- [Problem statement] Render the lines beginning with the one containing "Tap the mosque icon above مسجد حضرت ابولفضل" and ending with the one containing "pyautogui.click(x=650, y=554)" as a numbered list, leaving out blank lines.

- [Provided records]

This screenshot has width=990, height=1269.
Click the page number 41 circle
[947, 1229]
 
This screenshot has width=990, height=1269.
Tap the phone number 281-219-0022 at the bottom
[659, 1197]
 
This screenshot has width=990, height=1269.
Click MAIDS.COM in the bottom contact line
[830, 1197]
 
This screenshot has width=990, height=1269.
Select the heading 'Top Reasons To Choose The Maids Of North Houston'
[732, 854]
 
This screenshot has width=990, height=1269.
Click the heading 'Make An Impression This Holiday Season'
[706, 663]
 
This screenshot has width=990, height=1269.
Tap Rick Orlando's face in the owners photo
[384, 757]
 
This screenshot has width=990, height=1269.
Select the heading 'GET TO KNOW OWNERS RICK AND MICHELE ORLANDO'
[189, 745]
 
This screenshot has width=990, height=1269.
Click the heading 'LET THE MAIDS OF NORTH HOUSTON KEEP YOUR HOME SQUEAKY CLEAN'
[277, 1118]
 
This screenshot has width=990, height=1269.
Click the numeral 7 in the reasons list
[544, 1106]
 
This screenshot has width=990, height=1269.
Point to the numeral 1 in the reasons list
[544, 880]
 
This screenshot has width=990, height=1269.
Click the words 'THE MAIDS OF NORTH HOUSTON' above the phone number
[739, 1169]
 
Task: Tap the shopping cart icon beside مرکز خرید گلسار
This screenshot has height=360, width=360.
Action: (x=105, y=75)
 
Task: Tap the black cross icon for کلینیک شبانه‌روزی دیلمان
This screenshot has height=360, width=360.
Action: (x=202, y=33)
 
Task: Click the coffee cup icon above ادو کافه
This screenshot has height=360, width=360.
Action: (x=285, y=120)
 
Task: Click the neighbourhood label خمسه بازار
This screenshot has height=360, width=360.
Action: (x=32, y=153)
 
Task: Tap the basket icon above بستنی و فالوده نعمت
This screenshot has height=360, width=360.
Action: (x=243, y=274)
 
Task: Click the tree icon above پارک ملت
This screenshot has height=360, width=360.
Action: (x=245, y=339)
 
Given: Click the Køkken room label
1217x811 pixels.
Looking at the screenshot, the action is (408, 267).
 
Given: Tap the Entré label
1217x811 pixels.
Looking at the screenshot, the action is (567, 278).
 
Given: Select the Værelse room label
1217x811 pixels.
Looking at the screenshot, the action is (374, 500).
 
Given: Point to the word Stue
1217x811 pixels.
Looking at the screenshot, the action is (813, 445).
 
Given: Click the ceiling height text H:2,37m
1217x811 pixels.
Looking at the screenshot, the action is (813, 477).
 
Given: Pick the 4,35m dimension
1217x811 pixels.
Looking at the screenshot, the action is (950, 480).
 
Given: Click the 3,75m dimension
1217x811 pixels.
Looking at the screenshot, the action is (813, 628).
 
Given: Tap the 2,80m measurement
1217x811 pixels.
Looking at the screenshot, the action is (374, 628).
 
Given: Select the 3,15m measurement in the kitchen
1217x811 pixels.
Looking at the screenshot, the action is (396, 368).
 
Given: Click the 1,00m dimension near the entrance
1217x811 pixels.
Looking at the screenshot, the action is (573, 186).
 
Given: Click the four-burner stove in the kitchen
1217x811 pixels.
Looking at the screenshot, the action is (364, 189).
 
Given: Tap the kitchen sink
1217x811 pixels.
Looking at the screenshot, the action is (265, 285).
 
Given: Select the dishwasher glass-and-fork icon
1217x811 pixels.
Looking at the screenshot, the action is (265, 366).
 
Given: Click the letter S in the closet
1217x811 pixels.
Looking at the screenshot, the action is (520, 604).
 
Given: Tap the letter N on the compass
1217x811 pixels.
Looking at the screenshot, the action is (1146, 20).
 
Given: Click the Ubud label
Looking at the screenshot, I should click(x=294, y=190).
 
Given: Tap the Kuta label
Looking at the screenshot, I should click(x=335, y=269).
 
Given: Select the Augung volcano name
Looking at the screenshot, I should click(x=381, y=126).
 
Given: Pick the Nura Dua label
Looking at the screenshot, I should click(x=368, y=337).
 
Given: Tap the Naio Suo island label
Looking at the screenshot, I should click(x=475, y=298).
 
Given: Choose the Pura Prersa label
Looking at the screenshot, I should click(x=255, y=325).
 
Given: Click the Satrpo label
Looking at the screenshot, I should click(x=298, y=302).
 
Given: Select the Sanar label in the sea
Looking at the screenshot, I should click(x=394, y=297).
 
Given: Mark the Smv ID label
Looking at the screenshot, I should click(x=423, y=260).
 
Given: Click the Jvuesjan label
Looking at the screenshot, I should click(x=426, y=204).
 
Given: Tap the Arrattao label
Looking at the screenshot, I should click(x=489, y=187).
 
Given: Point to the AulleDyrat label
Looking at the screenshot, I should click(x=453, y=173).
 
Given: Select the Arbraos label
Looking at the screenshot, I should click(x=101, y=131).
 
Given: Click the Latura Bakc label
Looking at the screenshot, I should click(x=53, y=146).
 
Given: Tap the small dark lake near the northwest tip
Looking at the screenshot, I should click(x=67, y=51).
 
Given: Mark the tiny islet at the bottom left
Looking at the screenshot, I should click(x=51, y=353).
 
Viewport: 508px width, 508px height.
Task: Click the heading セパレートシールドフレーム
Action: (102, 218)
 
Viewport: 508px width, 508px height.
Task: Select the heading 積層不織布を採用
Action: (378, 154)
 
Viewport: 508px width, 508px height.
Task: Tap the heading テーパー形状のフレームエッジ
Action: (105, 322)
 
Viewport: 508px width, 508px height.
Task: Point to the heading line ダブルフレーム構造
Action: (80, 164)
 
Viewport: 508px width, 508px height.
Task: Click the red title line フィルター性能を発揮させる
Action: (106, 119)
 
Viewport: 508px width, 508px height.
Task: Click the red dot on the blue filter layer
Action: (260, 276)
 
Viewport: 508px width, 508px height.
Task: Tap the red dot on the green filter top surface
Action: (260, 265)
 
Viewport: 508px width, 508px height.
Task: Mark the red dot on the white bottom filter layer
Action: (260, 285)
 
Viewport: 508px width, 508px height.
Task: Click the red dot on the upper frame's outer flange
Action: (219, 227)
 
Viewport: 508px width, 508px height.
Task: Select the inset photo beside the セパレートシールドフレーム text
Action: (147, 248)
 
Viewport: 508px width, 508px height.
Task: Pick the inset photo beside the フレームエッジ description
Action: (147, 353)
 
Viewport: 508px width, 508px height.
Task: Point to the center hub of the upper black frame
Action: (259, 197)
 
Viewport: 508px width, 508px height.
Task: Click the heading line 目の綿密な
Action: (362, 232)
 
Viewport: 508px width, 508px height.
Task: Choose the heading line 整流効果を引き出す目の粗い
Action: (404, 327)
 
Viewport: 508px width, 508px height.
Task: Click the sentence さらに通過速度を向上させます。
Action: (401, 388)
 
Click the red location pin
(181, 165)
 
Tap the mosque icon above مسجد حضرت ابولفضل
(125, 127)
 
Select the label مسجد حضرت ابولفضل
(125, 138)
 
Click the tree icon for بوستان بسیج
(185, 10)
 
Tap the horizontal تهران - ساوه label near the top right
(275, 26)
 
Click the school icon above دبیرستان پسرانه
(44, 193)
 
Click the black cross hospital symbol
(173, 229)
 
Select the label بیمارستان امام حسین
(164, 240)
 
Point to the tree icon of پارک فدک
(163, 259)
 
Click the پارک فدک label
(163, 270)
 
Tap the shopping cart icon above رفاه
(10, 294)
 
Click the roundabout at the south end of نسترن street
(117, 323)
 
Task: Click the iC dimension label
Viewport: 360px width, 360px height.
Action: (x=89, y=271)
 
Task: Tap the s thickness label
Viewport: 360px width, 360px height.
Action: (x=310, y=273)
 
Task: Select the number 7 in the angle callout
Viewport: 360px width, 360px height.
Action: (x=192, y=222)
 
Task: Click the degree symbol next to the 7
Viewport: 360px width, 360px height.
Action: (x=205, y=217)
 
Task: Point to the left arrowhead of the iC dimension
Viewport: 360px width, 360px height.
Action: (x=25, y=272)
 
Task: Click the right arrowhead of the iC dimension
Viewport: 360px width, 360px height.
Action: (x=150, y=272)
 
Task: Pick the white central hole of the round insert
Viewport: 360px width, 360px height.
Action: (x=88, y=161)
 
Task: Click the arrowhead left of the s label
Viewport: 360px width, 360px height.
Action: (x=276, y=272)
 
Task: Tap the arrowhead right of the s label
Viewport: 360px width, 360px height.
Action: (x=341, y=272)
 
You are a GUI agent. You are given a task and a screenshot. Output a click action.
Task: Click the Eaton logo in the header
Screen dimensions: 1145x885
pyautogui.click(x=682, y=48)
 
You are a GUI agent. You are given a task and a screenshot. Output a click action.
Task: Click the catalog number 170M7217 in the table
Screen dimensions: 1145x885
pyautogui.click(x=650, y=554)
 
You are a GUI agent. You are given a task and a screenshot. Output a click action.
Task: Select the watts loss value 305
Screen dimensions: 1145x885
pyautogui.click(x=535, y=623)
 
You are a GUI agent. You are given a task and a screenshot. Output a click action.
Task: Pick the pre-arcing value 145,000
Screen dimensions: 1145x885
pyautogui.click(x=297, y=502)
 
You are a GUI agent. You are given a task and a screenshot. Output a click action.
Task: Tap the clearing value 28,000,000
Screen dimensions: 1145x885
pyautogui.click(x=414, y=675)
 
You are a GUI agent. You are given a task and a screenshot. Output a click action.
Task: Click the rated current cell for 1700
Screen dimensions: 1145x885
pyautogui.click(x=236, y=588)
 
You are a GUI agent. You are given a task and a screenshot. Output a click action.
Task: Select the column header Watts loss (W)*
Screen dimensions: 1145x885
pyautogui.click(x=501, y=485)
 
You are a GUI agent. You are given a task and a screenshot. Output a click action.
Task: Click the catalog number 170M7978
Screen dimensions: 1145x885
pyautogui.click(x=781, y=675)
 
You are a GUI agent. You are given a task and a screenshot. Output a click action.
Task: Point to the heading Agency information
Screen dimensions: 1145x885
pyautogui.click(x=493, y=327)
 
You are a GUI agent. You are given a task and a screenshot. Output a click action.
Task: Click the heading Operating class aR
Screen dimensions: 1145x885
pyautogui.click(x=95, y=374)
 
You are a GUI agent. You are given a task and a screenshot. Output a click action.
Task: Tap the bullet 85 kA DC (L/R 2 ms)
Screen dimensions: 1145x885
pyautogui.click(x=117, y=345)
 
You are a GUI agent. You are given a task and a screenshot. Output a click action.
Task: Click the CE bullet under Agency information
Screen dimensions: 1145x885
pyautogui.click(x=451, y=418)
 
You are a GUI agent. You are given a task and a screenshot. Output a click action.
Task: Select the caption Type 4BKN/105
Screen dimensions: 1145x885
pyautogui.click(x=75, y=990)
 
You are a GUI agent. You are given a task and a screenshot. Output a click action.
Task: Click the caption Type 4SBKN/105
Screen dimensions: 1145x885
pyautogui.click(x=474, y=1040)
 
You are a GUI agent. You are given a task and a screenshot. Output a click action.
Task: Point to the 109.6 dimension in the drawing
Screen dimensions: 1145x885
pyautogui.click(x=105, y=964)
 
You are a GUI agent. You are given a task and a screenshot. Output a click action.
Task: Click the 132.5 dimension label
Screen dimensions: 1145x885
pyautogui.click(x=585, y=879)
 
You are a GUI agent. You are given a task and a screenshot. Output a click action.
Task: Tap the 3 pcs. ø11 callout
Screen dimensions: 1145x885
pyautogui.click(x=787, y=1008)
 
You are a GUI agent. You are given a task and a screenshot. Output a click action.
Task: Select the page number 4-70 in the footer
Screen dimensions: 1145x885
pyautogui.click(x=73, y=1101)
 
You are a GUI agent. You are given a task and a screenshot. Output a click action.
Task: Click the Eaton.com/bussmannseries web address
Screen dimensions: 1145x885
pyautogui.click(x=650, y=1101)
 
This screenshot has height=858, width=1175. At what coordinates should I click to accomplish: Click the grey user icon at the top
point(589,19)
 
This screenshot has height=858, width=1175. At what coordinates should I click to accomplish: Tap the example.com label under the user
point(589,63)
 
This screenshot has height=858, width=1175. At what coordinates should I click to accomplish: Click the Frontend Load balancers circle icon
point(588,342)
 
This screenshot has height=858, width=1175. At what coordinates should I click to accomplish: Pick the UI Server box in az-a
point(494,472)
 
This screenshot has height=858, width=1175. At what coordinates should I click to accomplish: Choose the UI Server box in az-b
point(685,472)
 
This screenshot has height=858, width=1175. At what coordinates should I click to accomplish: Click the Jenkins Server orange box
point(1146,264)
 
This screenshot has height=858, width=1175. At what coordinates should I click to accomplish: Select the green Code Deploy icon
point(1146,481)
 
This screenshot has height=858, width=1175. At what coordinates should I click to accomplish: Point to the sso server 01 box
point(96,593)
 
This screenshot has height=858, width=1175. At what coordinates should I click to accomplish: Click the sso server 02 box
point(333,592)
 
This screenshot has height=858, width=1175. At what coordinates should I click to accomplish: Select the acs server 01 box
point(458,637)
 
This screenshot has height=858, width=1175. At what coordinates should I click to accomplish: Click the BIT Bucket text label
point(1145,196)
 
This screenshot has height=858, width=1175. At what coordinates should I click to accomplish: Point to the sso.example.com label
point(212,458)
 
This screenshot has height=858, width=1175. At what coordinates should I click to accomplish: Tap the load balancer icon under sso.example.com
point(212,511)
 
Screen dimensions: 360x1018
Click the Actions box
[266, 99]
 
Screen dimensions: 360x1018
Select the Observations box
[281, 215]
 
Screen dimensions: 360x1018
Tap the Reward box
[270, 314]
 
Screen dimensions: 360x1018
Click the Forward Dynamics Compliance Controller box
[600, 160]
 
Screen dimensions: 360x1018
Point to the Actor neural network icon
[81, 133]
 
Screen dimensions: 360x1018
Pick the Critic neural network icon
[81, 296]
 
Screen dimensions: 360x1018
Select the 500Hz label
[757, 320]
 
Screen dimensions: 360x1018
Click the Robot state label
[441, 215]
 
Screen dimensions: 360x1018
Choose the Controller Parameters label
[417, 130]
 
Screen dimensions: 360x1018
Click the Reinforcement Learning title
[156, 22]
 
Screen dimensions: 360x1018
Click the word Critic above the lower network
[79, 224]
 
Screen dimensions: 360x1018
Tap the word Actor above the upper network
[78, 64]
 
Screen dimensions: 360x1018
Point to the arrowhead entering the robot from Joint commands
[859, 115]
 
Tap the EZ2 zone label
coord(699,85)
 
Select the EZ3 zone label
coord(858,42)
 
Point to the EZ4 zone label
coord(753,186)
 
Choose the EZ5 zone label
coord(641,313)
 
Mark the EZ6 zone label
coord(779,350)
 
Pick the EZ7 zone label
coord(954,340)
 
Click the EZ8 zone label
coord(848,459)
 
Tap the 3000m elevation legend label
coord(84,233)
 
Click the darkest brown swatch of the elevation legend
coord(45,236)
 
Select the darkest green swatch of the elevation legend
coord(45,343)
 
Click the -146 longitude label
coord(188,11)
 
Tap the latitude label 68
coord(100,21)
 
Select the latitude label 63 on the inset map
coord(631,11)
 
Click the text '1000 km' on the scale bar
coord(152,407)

- [Worked solution]
1. Tap the mosque icon above مسجد حضرت ابولفضل
2. (125, 127)
3. Select the label مسجد حضرت ابولفضل
4. (125, 138)
5. Click the tree icon for بوستان بسیج
6. (185, 10)
7. Tap the horizontal تهران - ساوه label near the top right
8. (275, 26)
9. Click the school icon above دبیرستان پسرانه
10. (44, 193)
11. Click the black cross hospital symbol
12. (173, 229)
13. Select the label بیمارستان امام حسین
14. (164, 240)
15. Point to the tree icon of پارک فدک
16. (163, 259)
17. Click the پارک فدک label
18. (163, 270)
19. Tap the shopping cart icon above رفاه
20. (10, 294)
21. Click the roundabout at the south end of نسترن street
22. (117, 323)
23. Task: Click the iC dimension label
24. Viewport: 360px width, 360px height.
25. Action: (x=89, y=271)
26. Task: Tap the s thickness label
27. Viewport: 360px width, 360px height.
28. Action: (x=310, y=273)
29. Task: Select the number 7 in the angle callout
30. Viewport: 360px width, 360px height.
31. Action: (x=192, y=222)
32. Task: Click the degree symbol next to the 7
33. Viewport: 360px width, 360px height.
34. Action: (x=205, y=217)
35. Task: Point to the left arrowhead of the iC dimension
36. Viewport: 360px width, 360px height.
37. Action: (x=25, y=272)
38. Task: Click the right arrowhead of the iC dimension
39. Viewport: 360px width, 360px height.
40. Action: (x=150, y=272)
41. Task: Pick the white central hole of the round insert
42. Viewport: 360px width, 360px height.
43. Action: (x=88, y=161)
44. Task: Click the arrowhead left of the s label
45. Viewport: 360px width, 360px height.
46. Action: (x=276, y=272)
47. Task: Tap the arrowhead right of the s label
48. Viewport: 360px width, 360px height.
49. Action: (x=341, y=272)
50. You are a GUI agent. You are given a task and a screenshot. Output a click action.
51. Task: Click the Eaton logo in the header
52. Screen dimensions: 1145x885
53. pyautogui.click(x=682, y=48)
54. You are a GUI agent. You are given a task and a screenshot. Output a click action.
55. Task: Click the catalog number 170M7217 in the table
56. Screen dimensions: 1145x885
57. pyautogui.click(x=650, y=554)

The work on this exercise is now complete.